Why Q4 Investment Portfolio Positioning Matters More Than Ever
Laurence Hale, AAMS®, CRPS®
Senior Partner & Chief Investment Officer
September is often a tough month for investors. The S&P 500 has declined during September 55% of the time since 1928, far more often than any other month of the year. This year’s setup is potentially perilous, with the S&P 500 at record-high levels and sporting lofty valuations despite economic and political uncertainty.
So, perhaps now more than ever, investors should review their portfolios to ensure they have recently been rebalanced and reflect their risk tolerance. In the meantime, here are some of the worries the market will have to surmount in the second half of the year in order to continue climbing.
Interest Rate Cuts
As expected, the Federal Reserve cut interest rates by a quarter of a percentage point (0.25%) at its meeting on September 17. The outcome was less than certain, given that inflation has been running slightly hotter than the Federal Reserve’s target in recent months. Fed officials ultimately decided that lower rates were justified due to the softer employment environment and the expectation that inflation will moderate after the impact of tariffs has passed.

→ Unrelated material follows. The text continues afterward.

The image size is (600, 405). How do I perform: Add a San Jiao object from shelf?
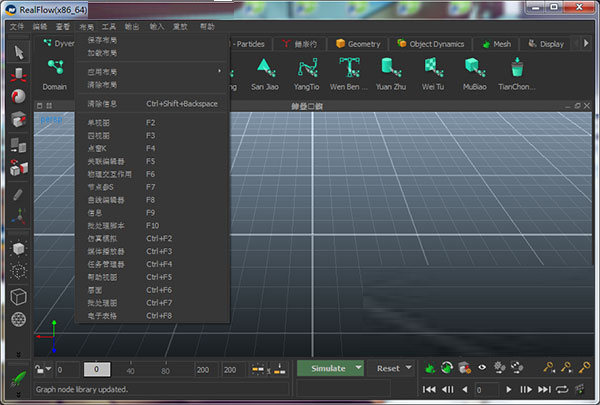(264, 68)
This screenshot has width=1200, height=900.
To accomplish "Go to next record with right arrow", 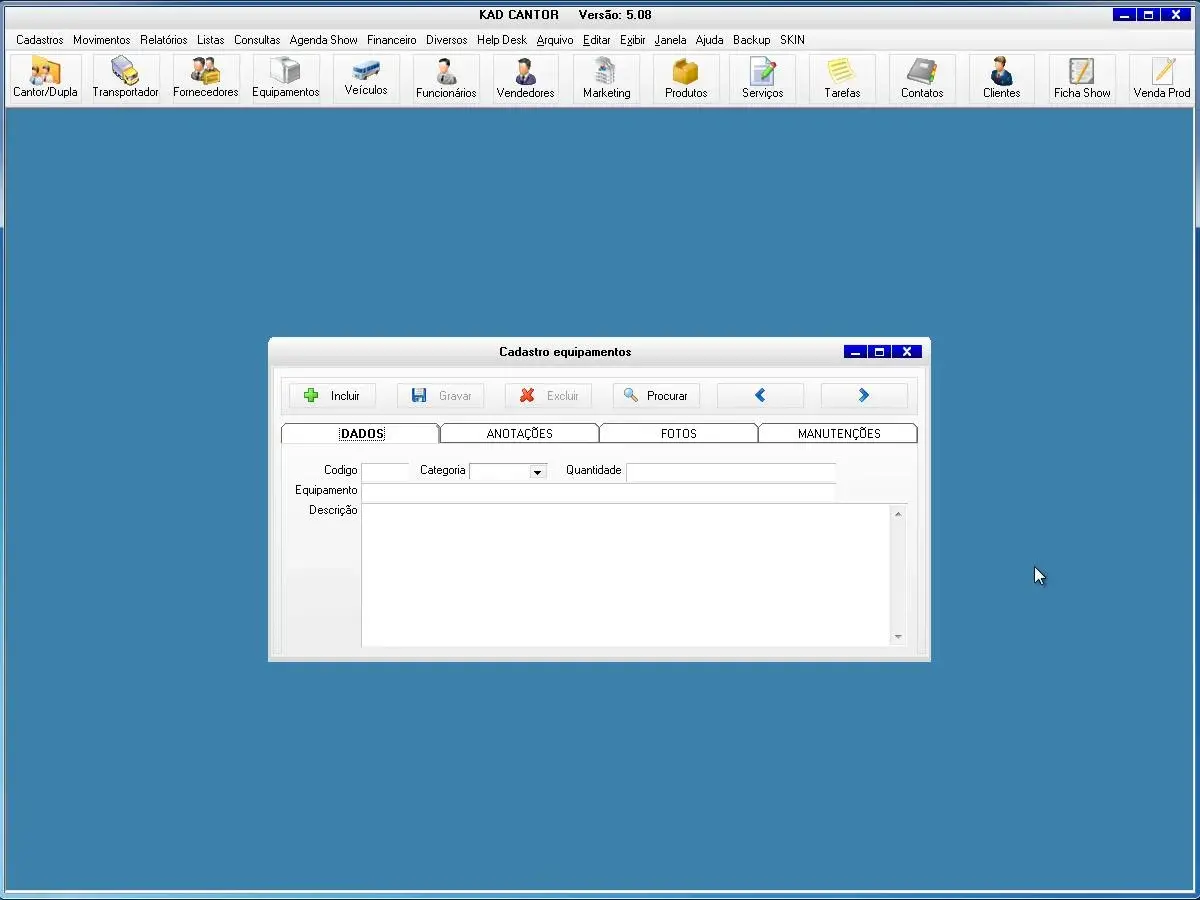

Now investors can look forward to the next Fed gathering on October 28 and 29. Most economists believe the Fed will cut interest rates one more time this year. That’s certainly what President Trump would like. He has been extremely public about his desire for lower interest rates to boost the housing market and the economy. The President has threatened to fire Fed Chair Jerome Powell if he doesn’t cut rates or step down voluntarily before his term as chairman ends in May 2026. It’s certainly a developing situation worth watching.
Tariff Chaos Continues
Investors were just getting used to President Trump’s tariffs. He’d propose large tariff hikes with our trading partners and then negotiate a trade agreement that often included a much lower tariff rate.
Then in late August a federal appeals court decided that the President didn’t have the authority to use emergency powers to declare many of the new tariffs he announced this year. In a seven-to-four ruling, the US Court of Appeals for the Federal Circuit upheald a lower court decision on the matter. President Trump’s camp will likely appeal the most recent decision, sending the case to the Supreme Court.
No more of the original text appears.